Would You Rather

Every night around the dinner table, the boys engage me in some sort of intellectual question along the lines of “Would you rather…?” Apparently this never-ending stream of brain teasers originates in Jacob’s noggin. I’ve always thought there was no “right answer,” but lately it’s clear there is some sort of pass/fail system, and more often than not, I’m failing.

For example, the other night I was challenged to choose whether I’d push a button that shrinks me to 4′ 5″ tall, aaaaand, I’ll never have to worry about money again. When I couldn’t negotiate my height beyond the average second grader, I decided I couldn’t push the button. The boys seemed to delight in the idea of mini me.

The question we debated the most was whether I’d rather be able to run 30MPH but only in short stints (for reference, I requested data on Usain Bolt’s top speed. It’s 27.78MPH), OR have infinite stamina. We’ll come back to this.

So I was going to wrap-up the skunk saga and then we had A WEEK.

Sunday: Nate and I drive 2 hours to Ventura for our second to last game of the season. Part way through the first half, Nate has a breakaway and is one on one with the goalie. He takes the shot and falls down in a heap with the opposing goalie. And this isn’t your average goalie. He’s a big boy. Like maybe more than 200 pounds. Nate doesn’t get up. Nate never doesn’t get up. You may recall, he has a Purnell-pain-tolerance genetic mutation.

Coach carries him off the field. Nate’s shaking. After we get his sock off and complete an assessment by our resident parent/ER doctor, I take him straight to urgent care. Coach’s wife, Karen, flags down a landscaping vehicle and carries our little fallen striker across two fields to deliver him safely into my emergency Volvo. An x-ray shows both his fibula and tibia are broken. They doctor him up in a temporary cast while Coach distracts him with stories of his many trips to whatever they call Australian urgent care.

Monday: Nate “slept” on the couch but tells me he didn’t sleep the whole night. He was googling how to make his temporary cast hurt less. I start dialing for doctors. I finally get through to the only pediatric orthopedists within a hundred miles. They can get him in today… in Santa Barbara. We pile back into the car and make our way 2 hours south for the second time in less than 12 hours. We arrive with a few minutes to spare. Nate eats it on his crutches in the parking garage. Fortunately he doesn’t break something else. He gets a new red cast and a new blue knee scooter. The physician’s assistant leads us to believe surgery is likely in our future. We eat McConnell’s ice cream for lunch and drive home.

The moment I collapse on the couch, Jacob texts me and says the hill behind his school is on fire. Then my wildfire app starts blowing up as the fire goes from 5 acres to “potential for 200” in a matter of minutes. Jacob leaves his math class before they’ve started evacuating the school. Later that night, this leads to a productive parenting conversation reinforcing his decision to leave a situation where he didn’t feel safe.

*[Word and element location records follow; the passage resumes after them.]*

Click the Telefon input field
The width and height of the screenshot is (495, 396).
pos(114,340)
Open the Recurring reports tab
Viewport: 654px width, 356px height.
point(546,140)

As I’m feeding the chickens, waiting for our neighbor to bring Jake home from school, Dr. Maguire calls with his interpretation of the x-ray. He’s optimistic Nate won’t need surgery, as long as he doesn’t bust his leg in the coming days. Jacob arrives home safely and the day finally starts looking up.

Tuesday: It’s Halloween. That evening, Nate has pizza with his teammates before they run off on inflatable dinosaurs to trick-or-treat amongst steep hills and precarious curbs. I take Nate Dogg home, after first dropping Ja-cob the giant corn cob at his first well-chaperoned high school party. Juber the Jaimie Uber goes back out for Ja-cob and retrieves the biggest bag of candy Nate Dogg’s ever gotten. Our buddy Cruz really outdid himself.

Wednesday and Thursday: Hours of Zoom interviews span Tuesday through Friday– a dramatic improvement from the resume black hole. I have a vague inkling of an impending planned PG&E outage. Finally the reminder text comes through. No power tomorrow. Oh, and no school tomorrow.

Friday: I complete my last interviews of the week using my hot spot, battery power, and daylight, hoping my shadowy background communicates “energy conscious” not “witness protection.” The boys sleep in and spend the day lamenting their lack of WiFi. Nate and I go out for a second x-ray and lunch. I coast into the evening on fumes and find myself back at the dinner table…

… and our latest “Would you rather…” question. Originally I thought being the fastest person in the world would be better. Think of all the competitions I can win! And the brand deals! I’ve always wanted to be an Olympian. But the boys debate me until I finally acquiesce. And after this week, I have to agree… I’d rather have infinite stamina.